Reyog ialah kesenian asli dari Ponorogo. Diakui juga bahwa seluruh anggota dari grup ini memang masih keturunan Ponorogo. Mereka adalah The Ponorogoans yang tinggal di Surabaya.
Diceritakan oleh Sugiharto, atau yang akrab disapa Giarto, bahwa grup ini didirikan sejak tahun 1951 oleh kakek buyutnya, yaitu Mbah Wadyo. Dipilihnya daerah Kertajaya, yang merupakan pusat kota Surabaya lantaran ingin menunjukkan eksistensi Reyog Singo Mangku Joyo di tengah Kota Metropolitan Surabaya.

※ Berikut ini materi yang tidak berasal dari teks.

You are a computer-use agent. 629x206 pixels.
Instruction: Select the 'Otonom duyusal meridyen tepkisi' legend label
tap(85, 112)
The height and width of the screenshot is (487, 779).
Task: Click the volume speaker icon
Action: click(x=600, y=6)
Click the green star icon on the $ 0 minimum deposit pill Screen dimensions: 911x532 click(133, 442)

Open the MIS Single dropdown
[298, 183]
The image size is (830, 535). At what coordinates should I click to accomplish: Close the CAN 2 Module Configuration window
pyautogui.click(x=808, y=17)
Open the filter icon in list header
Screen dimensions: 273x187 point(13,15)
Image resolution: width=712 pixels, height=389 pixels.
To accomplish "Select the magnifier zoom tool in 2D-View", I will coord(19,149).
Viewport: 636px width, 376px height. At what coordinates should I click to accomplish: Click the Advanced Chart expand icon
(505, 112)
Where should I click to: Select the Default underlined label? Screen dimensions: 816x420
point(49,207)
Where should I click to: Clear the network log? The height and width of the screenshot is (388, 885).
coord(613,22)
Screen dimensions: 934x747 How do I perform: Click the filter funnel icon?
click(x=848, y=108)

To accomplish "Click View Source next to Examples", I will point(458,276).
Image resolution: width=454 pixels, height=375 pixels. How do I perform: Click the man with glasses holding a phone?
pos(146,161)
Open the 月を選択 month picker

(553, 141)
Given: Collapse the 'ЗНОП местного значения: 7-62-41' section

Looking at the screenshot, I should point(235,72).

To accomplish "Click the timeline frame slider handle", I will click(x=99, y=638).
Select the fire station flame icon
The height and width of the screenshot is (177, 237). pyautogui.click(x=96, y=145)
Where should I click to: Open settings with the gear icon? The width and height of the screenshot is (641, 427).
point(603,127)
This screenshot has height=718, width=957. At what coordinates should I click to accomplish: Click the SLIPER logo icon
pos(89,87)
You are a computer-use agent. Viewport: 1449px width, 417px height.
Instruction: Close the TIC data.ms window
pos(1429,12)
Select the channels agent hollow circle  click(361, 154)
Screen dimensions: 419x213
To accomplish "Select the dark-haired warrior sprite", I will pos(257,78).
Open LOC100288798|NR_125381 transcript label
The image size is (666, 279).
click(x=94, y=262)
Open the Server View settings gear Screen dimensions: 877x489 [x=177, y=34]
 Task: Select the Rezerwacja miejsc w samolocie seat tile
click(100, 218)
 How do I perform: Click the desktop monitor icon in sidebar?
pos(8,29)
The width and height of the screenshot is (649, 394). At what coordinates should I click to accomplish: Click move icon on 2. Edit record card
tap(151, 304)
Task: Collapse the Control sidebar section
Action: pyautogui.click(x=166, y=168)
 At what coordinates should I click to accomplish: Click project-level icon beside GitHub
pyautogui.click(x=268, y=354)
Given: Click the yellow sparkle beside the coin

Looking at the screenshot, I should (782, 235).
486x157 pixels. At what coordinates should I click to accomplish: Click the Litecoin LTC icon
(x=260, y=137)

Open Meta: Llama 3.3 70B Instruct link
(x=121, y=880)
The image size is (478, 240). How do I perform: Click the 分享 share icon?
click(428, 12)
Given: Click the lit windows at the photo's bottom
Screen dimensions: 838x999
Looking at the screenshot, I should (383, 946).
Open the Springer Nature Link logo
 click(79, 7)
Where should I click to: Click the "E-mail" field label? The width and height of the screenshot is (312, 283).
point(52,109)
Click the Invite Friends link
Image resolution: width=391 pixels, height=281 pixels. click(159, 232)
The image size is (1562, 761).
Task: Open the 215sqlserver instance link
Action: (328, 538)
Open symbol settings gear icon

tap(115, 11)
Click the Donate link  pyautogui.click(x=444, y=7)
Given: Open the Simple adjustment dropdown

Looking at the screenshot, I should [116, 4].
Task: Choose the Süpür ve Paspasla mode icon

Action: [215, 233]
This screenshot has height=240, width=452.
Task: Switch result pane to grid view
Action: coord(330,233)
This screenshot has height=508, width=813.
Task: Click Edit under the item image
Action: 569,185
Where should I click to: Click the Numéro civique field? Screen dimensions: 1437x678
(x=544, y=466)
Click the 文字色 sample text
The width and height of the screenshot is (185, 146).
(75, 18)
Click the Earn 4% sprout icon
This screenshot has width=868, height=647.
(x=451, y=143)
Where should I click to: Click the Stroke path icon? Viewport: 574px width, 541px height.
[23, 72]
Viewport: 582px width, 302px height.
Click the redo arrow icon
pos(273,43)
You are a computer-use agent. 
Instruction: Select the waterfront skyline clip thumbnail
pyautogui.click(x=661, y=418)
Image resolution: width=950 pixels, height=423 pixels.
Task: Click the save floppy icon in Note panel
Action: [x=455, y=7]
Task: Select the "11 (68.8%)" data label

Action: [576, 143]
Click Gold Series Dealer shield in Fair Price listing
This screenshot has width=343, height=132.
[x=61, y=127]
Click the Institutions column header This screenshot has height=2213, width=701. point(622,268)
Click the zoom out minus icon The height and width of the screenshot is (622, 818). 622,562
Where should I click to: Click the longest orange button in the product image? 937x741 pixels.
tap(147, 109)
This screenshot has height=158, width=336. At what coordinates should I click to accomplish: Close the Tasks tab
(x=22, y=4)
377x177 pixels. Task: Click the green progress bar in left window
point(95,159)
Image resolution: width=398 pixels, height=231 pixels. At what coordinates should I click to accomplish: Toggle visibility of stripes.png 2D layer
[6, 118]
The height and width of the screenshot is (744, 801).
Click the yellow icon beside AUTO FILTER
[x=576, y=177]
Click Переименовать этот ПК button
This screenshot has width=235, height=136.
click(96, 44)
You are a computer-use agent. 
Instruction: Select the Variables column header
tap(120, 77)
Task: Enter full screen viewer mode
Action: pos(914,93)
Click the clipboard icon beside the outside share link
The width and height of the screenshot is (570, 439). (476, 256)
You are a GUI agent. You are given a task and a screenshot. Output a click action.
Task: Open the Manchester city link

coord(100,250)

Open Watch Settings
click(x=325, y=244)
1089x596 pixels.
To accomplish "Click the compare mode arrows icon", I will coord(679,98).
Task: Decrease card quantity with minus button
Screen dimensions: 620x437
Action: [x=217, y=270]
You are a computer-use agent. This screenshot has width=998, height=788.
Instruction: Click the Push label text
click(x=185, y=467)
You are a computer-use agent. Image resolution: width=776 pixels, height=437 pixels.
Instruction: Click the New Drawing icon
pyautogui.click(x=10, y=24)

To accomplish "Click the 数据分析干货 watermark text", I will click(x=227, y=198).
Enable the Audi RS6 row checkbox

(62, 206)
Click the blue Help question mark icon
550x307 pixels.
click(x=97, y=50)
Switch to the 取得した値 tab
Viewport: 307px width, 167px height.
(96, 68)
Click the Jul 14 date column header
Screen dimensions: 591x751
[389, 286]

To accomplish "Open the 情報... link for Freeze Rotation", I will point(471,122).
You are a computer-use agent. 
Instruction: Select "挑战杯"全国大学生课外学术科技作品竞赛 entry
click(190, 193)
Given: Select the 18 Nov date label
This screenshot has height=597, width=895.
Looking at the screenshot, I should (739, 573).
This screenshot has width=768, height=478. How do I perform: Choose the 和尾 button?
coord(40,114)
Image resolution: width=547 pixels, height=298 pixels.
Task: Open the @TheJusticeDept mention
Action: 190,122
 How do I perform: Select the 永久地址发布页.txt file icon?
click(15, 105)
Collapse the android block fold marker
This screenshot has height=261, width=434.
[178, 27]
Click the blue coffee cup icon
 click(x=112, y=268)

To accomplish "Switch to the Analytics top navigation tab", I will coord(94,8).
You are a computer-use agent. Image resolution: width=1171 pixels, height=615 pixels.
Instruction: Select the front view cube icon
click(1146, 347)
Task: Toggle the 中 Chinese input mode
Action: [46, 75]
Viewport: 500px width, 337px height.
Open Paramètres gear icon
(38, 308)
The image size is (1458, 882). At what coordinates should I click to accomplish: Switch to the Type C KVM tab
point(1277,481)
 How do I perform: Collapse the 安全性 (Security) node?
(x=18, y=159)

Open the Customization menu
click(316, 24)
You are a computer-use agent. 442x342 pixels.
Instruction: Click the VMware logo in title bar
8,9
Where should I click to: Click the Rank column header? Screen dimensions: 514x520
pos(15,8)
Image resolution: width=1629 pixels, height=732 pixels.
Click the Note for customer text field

Pria yang merupakan warga asli Kertajaya V ini menceritakan bahwa grup Reyog Singo Mangku Joyo ini mayoritas beranggotakan orang-orang yang masih memiliki pertalian keluarga. Singo Mangku Joyo saat ini memilik 52 orang anggota tetap, dari anak-anak hingga dewasa. Anggota itu memiliki tupoksinya sendiri-sendiri. Ada yang menjadi Reyog, Kelono Suwandono, Warok, Bujang Ganongan, Jathil, maupun menjadi pengiring musiknya.
Dituturkan pula oleh Giarto, bahwa grup reyog ini sempat menghadapi banyak hambatan. Pada tahun 80-an, Singo Mangku Joyo sangat kesulitan mencari anggota. Reyog sebagai kesenian tradisional Jawa ketika itu seringkali dikaitkan dengan setan, klenik, dan hal-hal berbau mistis lainnya.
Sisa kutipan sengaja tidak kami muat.